Data for locating visible targets:

- - - - -

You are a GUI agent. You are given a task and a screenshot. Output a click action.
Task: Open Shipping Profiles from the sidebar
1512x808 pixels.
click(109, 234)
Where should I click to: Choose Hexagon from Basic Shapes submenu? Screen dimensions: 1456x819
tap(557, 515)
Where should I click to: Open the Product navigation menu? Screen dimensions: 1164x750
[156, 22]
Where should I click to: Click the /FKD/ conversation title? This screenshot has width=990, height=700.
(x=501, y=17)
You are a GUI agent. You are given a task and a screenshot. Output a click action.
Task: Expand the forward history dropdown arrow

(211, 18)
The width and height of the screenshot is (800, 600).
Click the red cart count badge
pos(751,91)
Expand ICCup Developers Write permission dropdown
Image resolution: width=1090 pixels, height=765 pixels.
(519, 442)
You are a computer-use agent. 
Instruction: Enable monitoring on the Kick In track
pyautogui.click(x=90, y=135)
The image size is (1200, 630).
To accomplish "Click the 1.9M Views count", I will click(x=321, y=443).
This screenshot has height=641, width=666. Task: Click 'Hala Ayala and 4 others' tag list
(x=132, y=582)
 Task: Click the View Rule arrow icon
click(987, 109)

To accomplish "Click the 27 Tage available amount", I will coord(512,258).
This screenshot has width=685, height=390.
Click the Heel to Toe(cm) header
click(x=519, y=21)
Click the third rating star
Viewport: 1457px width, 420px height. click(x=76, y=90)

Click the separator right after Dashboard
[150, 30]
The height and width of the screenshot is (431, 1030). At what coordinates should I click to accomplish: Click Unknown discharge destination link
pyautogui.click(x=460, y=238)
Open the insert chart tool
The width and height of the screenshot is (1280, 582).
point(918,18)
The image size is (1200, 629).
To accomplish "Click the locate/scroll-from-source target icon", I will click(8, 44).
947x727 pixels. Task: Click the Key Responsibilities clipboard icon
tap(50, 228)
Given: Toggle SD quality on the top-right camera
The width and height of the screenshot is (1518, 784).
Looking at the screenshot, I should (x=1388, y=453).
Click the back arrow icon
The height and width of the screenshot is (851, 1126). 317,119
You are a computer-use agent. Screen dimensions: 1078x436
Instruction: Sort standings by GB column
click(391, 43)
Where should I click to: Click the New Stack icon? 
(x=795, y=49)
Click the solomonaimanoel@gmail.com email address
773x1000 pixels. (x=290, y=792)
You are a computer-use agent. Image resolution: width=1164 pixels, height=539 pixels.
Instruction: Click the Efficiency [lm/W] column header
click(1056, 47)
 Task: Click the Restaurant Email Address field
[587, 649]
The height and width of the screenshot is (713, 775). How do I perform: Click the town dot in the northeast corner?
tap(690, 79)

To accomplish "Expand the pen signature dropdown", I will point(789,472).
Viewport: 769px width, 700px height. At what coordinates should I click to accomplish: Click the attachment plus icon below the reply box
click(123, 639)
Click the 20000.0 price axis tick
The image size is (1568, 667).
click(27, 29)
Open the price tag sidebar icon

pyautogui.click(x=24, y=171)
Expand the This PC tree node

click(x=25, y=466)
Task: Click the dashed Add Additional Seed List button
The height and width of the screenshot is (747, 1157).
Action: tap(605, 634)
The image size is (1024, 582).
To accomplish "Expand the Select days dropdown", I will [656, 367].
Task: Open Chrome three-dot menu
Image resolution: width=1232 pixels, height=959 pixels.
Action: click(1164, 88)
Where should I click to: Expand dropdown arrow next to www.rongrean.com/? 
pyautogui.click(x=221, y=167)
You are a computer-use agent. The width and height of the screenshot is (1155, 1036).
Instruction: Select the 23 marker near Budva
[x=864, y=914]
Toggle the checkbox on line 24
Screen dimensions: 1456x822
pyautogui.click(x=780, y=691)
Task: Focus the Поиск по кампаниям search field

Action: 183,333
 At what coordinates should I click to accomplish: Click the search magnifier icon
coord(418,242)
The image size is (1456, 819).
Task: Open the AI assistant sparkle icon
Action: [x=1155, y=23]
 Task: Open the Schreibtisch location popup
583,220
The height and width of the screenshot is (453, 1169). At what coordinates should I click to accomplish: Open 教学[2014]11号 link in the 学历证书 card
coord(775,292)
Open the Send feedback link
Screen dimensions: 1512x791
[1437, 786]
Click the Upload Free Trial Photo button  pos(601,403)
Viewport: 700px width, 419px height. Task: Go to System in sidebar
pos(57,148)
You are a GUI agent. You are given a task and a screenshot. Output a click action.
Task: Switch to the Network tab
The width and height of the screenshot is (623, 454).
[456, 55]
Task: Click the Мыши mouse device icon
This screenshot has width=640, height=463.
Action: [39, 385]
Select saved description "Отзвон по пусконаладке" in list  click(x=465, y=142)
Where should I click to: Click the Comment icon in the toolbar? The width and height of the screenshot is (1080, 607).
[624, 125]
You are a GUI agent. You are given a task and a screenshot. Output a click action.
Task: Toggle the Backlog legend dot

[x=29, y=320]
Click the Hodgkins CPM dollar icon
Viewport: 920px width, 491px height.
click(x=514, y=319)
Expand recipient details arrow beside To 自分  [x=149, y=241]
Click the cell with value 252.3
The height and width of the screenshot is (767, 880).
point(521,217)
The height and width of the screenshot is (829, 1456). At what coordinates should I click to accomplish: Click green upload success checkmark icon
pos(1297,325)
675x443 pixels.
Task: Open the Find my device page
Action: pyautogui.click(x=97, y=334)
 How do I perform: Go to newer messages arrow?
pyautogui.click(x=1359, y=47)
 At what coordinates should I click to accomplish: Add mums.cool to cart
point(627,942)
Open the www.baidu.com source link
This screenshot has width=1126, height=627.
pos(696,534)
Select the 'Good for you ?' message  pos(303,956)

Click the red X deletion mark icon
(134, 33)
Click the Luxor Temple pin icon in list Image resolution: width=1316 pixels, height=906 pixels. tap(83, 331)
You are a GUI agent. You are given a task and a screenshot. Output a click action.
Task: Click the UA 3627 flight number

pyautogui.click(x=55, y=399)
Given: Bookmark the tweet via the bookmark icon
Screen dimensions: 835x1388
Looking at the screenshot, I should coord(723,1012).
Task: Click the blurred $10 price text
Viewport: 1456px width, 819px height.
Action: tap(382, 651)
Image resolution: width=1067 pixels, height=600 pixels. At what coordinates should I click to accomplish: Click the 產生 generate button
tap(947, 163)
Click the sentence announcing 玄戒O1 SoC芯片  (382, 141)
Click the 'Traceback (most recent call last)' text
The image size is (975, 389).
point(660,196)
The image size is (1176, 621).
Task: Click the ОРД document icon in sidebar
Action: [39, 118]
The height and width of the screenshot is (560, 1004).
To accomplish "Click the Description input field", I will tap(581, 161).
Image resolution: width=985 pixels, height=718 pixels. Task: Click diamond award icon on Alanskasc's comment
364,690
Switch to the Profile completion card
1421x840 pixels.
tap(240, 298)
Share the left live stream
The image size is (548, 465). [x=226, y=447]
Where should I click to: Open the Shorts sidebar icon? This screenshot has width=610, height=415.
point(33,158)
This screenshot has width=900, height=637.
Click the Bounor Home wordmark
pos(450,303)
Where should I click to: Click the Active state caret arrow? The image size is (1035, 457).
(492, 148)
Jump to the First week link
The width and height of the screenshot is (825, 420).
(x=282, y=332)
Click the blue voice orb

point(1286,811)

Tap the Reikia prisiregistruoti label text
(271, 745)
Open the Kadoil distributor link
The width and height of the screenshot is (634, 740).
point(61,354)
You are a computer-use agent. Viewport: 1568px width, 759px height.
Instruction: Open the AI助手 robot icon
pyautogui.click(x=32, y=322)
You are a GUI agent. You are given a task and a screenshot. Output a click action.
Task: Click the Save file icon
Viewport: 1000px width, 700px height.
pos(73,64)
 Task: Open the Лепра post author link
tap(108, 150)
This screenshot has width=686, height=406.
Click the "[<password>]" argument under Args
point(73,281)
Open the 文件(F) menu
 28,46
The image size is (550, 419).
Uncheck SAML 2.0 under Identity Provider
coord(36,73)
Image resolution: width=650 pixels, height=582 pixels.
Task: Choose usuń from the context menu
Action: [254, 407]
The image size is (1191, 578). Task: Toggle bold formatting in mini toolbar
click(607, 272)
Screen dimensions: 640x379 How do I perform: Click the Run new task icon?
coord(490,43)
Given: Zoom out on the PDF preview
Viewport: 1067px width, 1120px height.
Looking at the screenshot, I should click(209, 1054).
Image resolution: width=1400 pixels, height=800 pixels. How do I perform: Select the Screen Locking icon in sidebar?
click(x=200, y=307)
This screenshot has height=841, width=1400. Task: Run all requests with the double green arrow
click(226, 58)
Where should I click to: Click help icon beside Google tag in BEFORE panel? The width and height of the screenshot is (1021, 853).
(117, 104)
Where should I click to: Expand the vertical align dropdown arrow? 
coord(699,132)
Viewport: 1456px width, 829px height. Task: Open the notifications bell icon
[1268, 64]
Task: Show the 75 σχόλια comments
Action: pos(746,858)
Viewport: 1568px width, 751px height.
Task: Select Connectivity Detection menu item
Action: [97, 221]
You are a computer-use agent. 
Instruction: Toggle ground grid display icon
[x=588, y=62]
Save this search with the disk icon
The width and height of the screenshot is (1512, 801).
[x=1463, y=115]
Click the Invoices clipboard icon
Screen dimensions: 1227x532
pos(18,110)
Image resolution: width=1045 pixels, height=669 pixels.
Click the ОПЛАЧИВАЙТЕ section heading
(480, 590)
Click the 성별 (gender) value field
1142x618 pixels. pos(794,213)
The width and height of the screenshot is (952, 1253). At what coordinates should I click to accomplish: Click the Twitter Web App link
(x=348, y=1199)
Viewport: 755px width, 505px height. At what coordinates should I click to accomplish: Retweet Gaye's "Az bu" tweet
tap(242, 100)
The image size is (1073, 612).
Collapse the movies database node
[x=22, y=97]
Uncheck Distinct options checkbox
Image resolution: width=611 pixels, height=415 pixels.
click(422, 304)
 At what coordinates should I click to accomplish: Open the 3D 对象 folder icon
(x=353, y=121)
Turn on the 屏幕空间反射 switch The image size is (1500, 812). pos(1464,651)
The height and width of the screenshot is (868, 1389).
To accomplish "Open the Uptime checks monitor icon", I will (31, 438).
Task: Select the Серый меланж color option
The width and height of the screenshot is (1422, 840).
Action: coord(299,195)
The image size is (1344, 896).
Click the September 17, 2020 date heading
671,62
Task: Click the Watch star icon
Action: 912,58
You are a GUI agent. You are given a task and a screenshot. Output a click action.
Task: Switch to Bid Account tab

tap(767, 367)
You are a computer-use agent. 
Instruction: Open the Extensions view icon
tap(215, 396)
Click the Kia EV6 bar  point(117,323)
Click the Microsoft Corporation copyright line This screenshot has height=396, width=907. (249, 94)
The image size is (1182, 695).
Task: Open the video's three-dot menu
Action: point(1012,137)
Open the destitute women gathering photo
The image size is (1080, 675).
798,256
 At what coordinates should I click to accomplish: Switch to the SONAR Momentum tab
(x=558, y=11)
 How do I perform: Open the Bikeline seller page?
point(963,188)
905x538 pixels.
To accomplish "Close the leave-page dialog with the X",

- - - - -

### WORK TO DO:
Rescale the items from the start through the line containing "tap(557, 515)", both included, by rewriting those lines with the requests kept. Multiply every coordinate in the answers by 0.65 and round to whole numbers, with halves going up, but leave the numbers in the requests unchanged.

### FINAL RESULT:
You are a GUI agent. You are given a task and a screenshot. Output a click action.
Task: Open Shipping Profiles from the sidebar
1512x808 pixels.
click(71, 152)
Where should I click to: Choose Hexagon from Basic Shapes submenu? Screen dimensions: 1456x819
tap(362, 335)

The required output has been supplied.